Heavy taxation weighing down mobile services
26 July 2019
Heavy taxation on mobile services by governments in sub-Saharan Africa is weighing down the providers, with industry captains citing the action among factors likely to undermine its gains.
Mobile financial services operators are directly or indirectly taxed up to 66 per cent of revenues, which coupled with high spectrum fees in some markets, ends up hurting operations.
Now Akinwale Goodluck, GSMA’s head of sub-Saharan Africa, is asking governments to use technology to come up with a broad-based tax that is friendly to the industry.
He said mobile services are subject to different layers of taxes, ending up with “sin tax” like cigarettes, alcohol and other goods in that category.
The 2019 GSMA Mobile Economy Report says the mobile ecosystem across sub-Saharan Africa generated almost $150 billion in economic value in 2018 — equivalent to 8.6 per cent of the region’s GDP — and is forecast to generate almost $185 billion (9.1 per cent of GDP) by 2023.

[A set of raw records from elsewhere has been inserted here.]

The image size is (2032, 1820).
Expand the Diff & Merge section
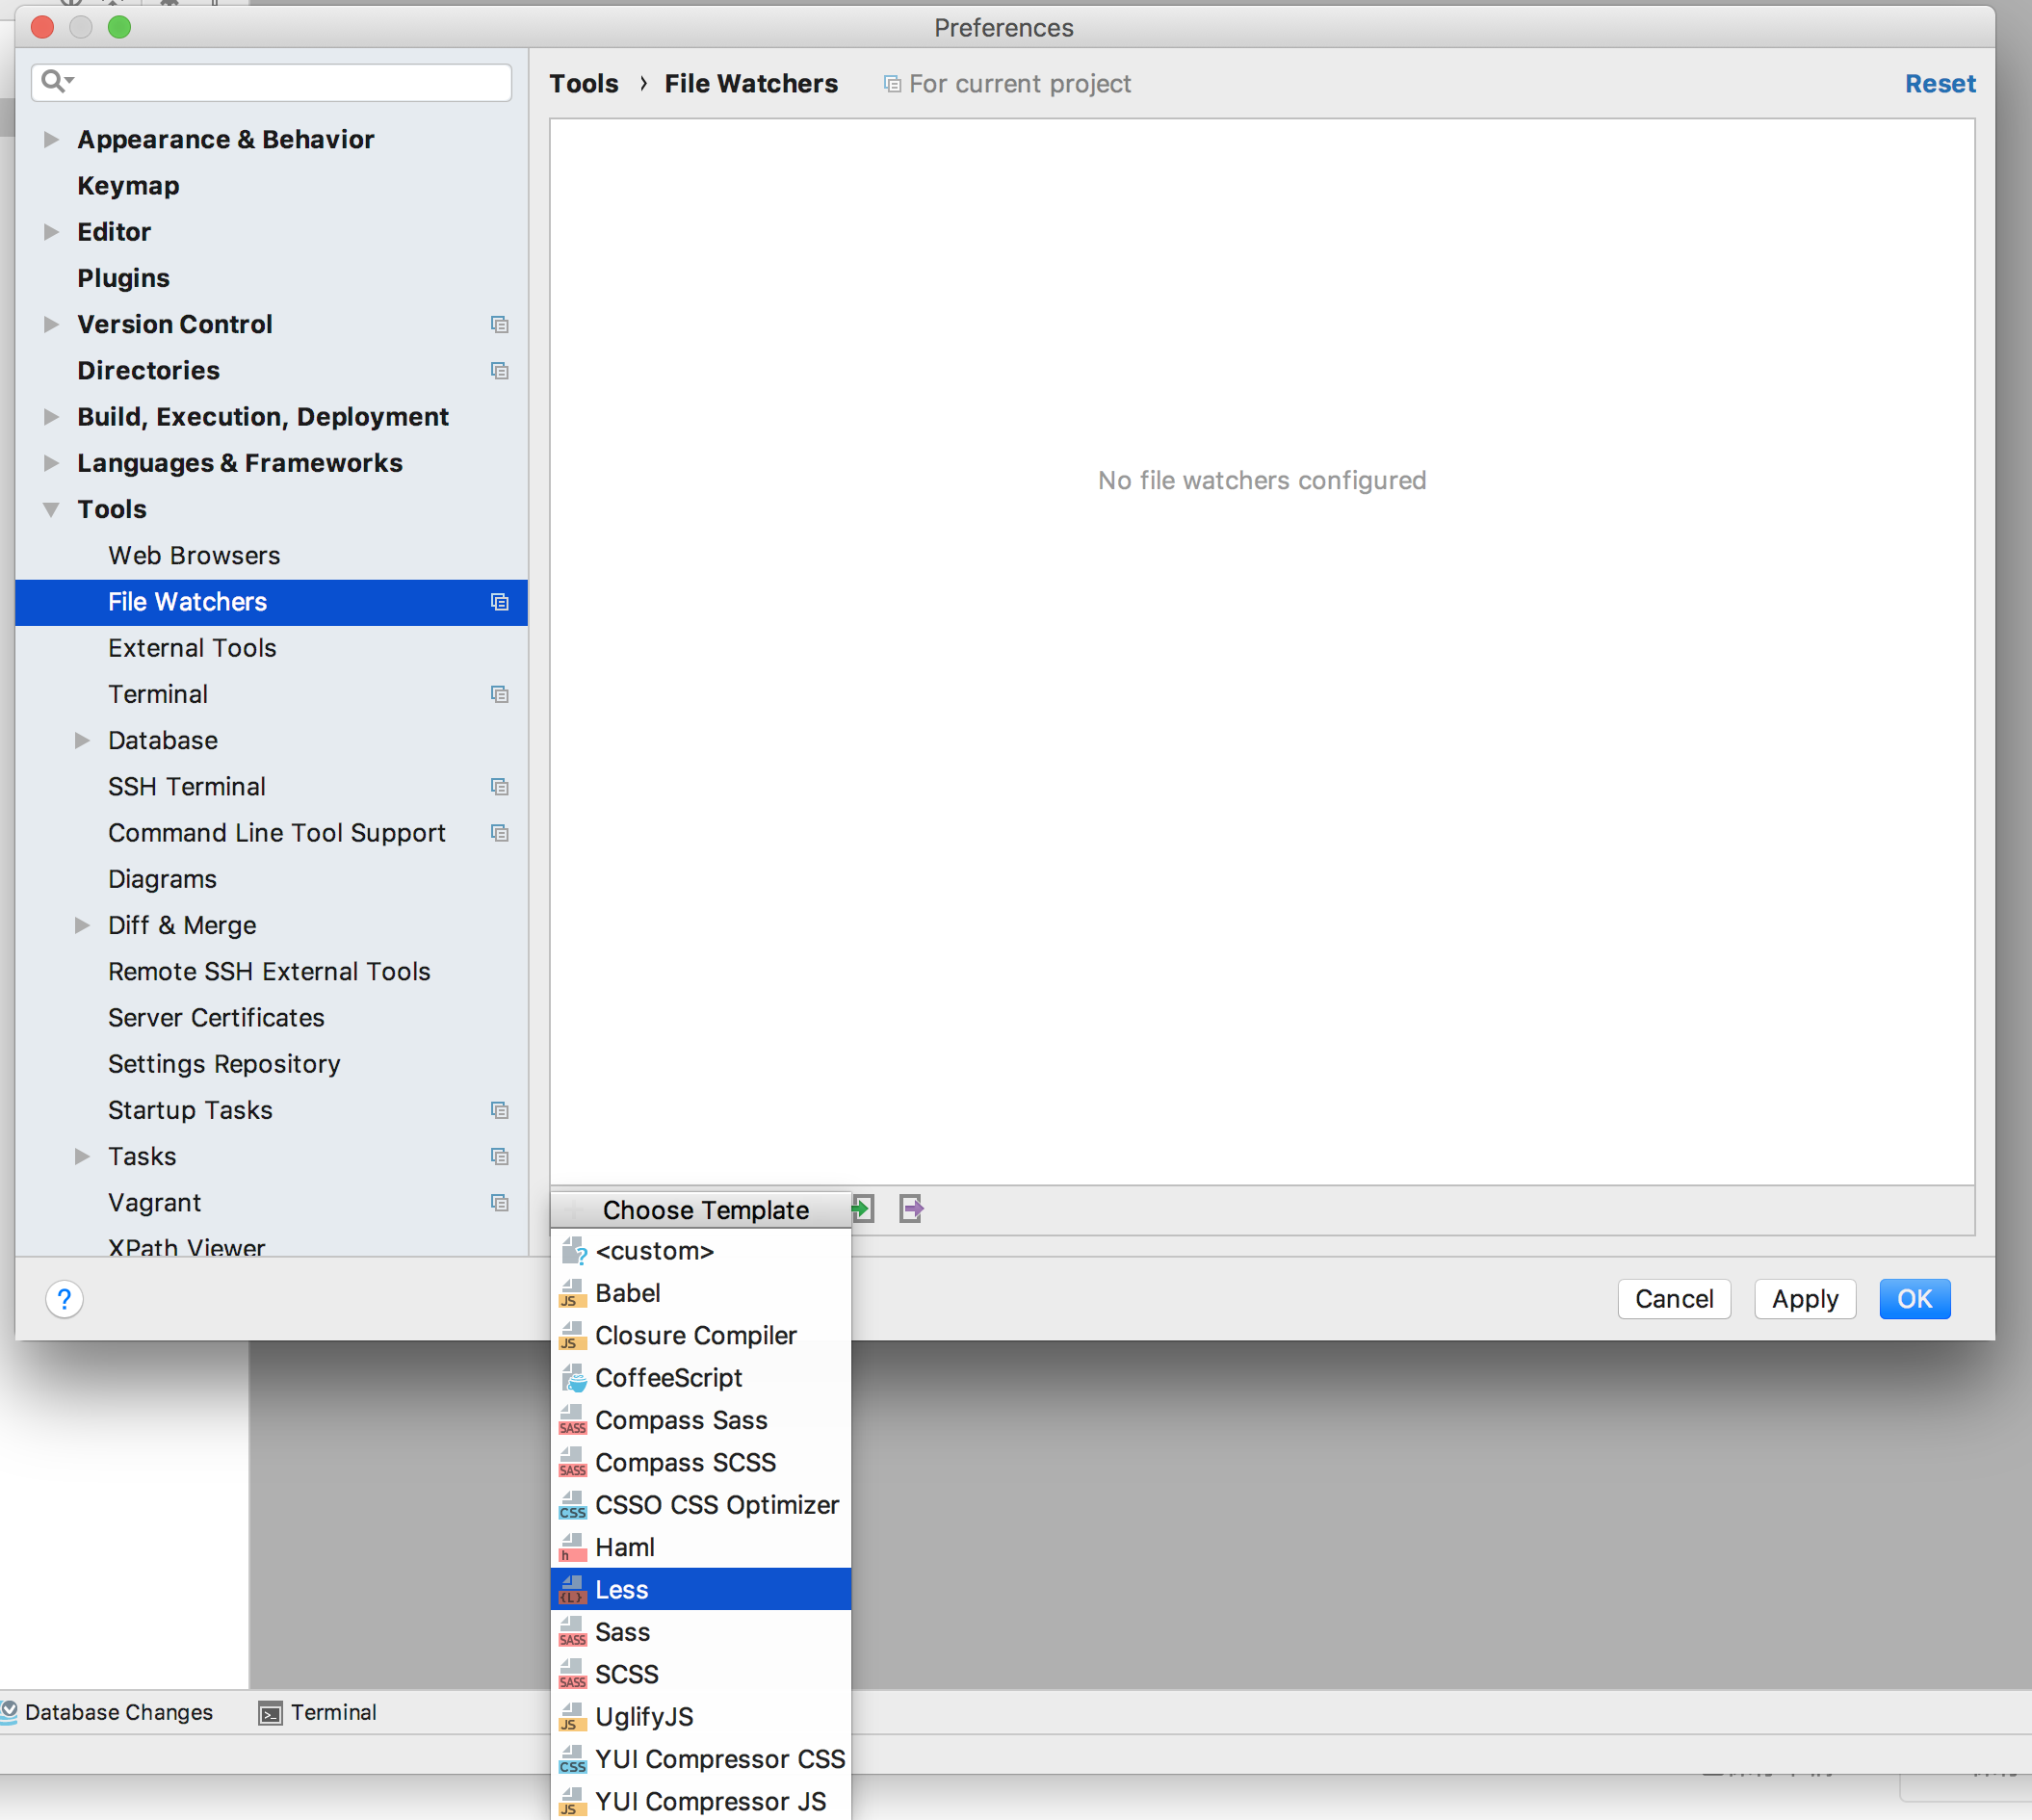[85, 924]
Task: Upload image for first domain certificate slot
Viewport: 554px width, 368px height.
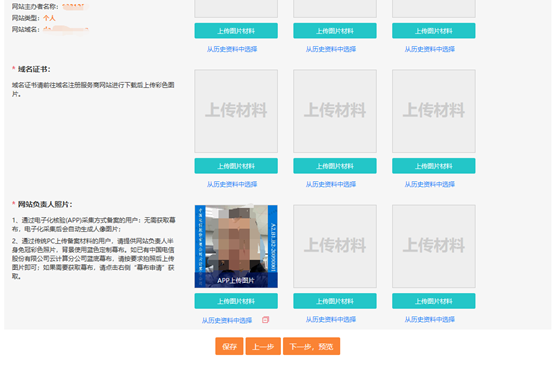Action: (x=236, y=166)

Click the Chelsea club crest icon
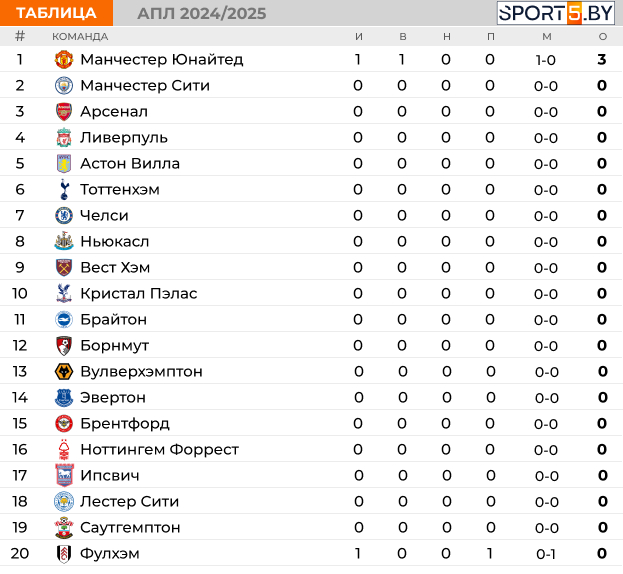64,216
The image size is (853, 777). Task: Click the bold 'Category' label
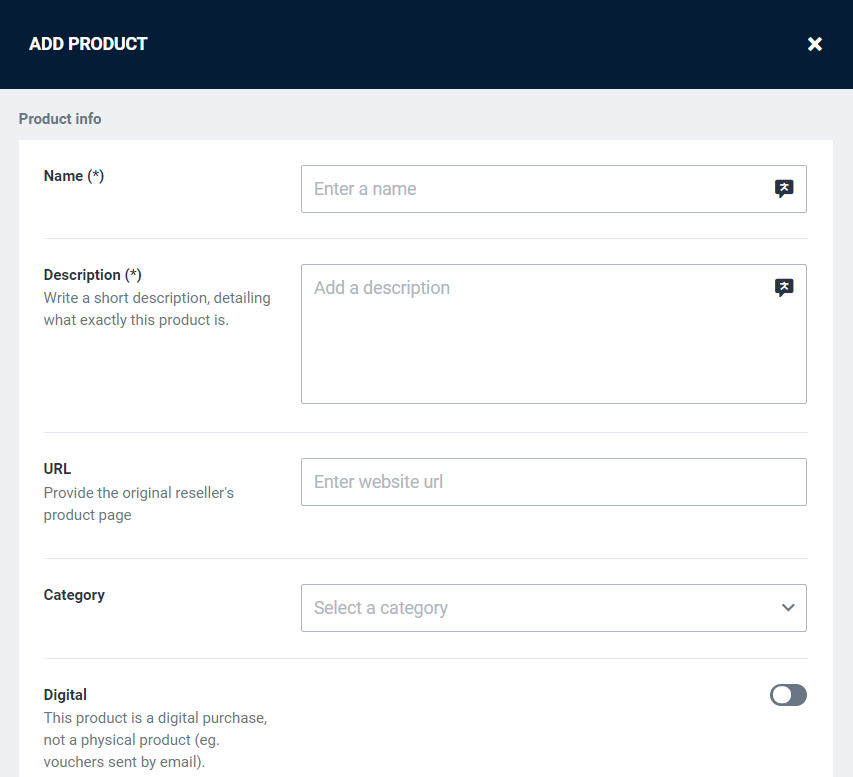coord(74,595)
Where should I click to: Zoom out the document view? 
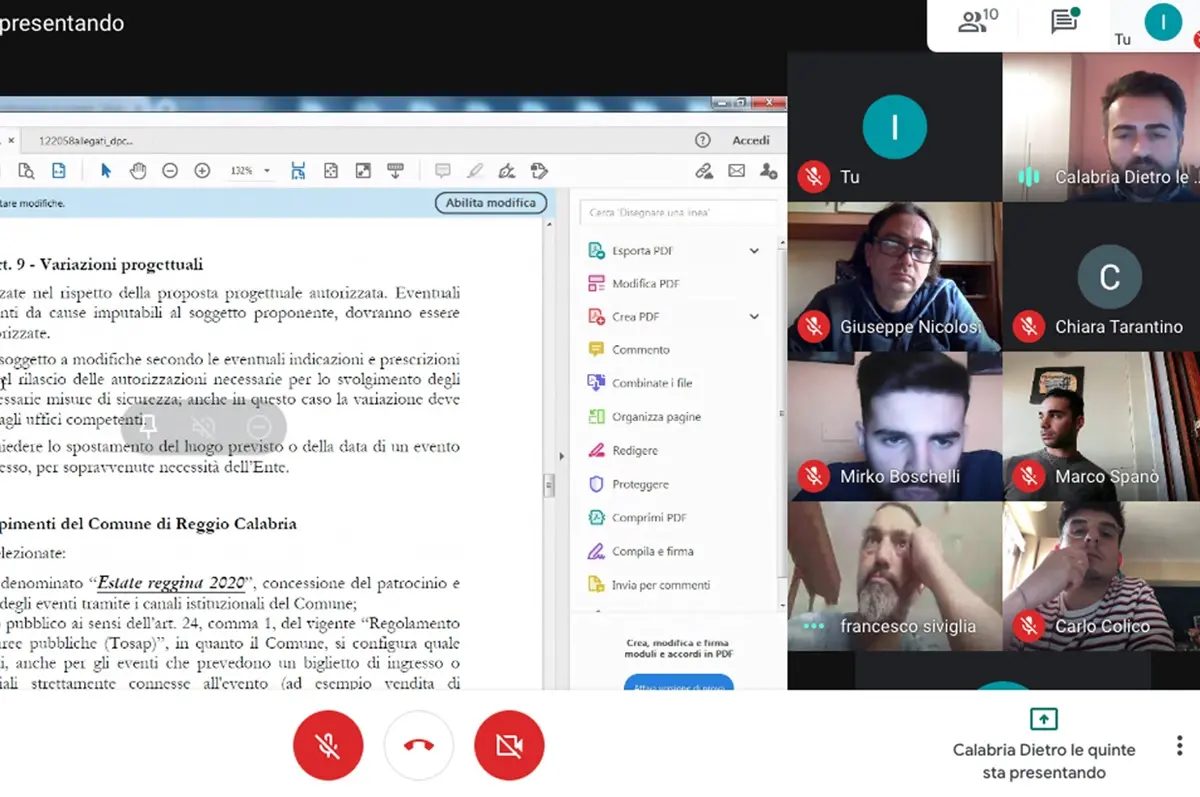point(170,170)
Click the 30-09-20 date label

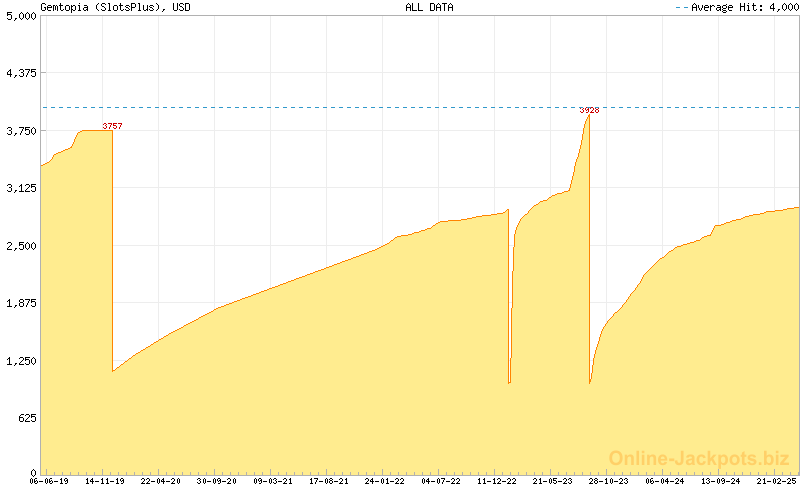click(217, 481)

The report notes that the SSA will remain the world’s fastest-growing mobile region over the coming years, as millions of young African consumers become mobile users, with more than 160 million unique subscribers—those with multiple mobile connections—expected by 2025. This will bring the total to 623 million, representing around half of the region’s population, up from 456 million in 2018.